[Lsb-messages] /var/www/bzr/lsb/devel/appbat r1009: assorted entity checker tweaks
Mats Wichmann
mats at linuxfoundation.org
Sat Dec 31 02:05:54 UTC 2016
------------------------------------------------------------
revno: 1009
committer: Mats Wichmann <mats at linuxfoundation.org>
branch nick: appbat
timestamp: Fri 2016-12-30 19:05:54 -0700
message:
assorted entity checker tweaks
modified:
extras/entitycheck.py
-------------- next part --------------
=== modified file 'extras/entitycheck.py'
--- a/extras/entitycheck.py 2016-12-30 19:24:06 +0000
+++ b/extras/entitycheck.py 2016-12-31 02:05:54 +0000
@@ -20,10 +20,10 @@
-e FILE, --entityfile=FILE -- use entity file FILE [%s]

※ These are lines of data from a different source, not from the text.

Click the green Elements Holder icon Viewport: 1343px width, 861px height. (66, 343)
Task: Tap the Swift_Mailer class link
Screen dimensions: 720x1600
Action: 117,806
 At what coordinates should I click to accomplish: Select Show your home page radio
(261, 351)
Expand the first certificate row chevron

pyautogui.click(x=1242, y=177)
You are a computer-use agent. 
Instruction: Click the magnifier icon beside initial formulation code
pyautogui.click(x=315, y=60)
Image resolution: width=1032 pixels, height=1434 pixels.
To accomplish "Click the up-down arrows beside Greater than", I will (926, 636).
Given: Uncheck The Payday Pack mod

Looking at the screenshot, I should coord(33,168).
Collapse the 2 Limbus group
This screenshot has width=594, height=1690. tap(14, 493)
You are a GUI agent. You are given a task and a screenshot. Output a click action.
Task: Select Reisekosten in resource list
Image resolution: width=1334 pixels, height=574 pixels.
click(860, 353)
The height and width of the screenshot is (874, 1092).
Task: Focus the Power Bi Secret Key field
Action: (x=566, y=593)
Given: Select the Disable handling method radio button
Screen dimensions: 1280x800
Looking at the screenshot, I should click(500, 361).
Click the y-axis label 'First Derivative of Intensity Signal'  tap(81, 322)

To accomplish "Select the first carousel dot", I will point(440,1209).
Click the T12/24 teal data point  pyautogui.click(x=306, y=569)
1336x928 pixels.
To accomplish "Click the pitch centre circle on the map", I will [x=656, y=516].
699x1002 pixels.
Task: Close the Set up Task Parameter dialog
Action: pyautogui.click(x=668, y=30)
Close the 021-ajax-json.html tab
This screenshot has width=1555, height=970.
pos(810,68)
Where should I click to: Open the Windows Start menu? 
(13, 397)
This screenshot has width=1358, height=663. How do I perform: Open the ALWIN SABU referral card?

-p PATH, --packagepath=PATH -- use PATH for packages [%s]
-d PATH, --patchpath=PATH -- use PATH for patches [%s]
--g, --gensum -- generate md5 sums for found entities
--c, --checksum -- check md5 sums against file
+-g, --gensum -- generate crypto hashes for found entities
+-c, --checksum -- check crypto hashes against file
--delete-bad -- delete files with bad checksums
--s FILE, --sumfile=FILE -- use md5sum file FILE [%s]
+-s FILE, --sumfile=FILE -- use crypto hash file FILE [%s]
-f, --fetch -- fetch missing pkgs
--dryrun -- test what pkgs would be retrieved
--show-extras -- report on unused pkgs/patches
@@ -79,7 +79,7 @@
if msg:
print "ERROR:", msg
print
- print __doc__ % (epaths['entity_file'], epaths['package_path'],
+ print __doc__ % (epaths['entity_file'], epaths['package_path'],
epaths['patch_path'], epaths['md5sum_file'],
epaths['update_file'], epaths['fallback_url'])
sys.exit(code)
@@ -88,33 +88,34 @@
class Entity(object):
"""Entity class instantiated for each entity read from the entity file."""
- def __init__(self, name, file):
+ BLOCKSIZE = 1024 * 1024
+
+ def __init__(self, name, fname):
self.name = name
- self.file = file
+ self.fname = fname
self.fullpath = ''
+ self.hash = None
@classmethod
def from_re_match(cls, match):
"""Instantiate an Entity instance using a match object.
- When reading from the entities file, regular expression matching
+ When reading from the entities file, regular expression matching
is done to filter. This method takes the match object and unpacks
it to pass on to the class constructor.
"""
- name, file = match.groups()
- return cls(name, file)
+ name, fname = match.groups()
+ return cls(name, fname)
def __repr__(self):
- return "Entity('%s', '%s')" % (self.name, self.file)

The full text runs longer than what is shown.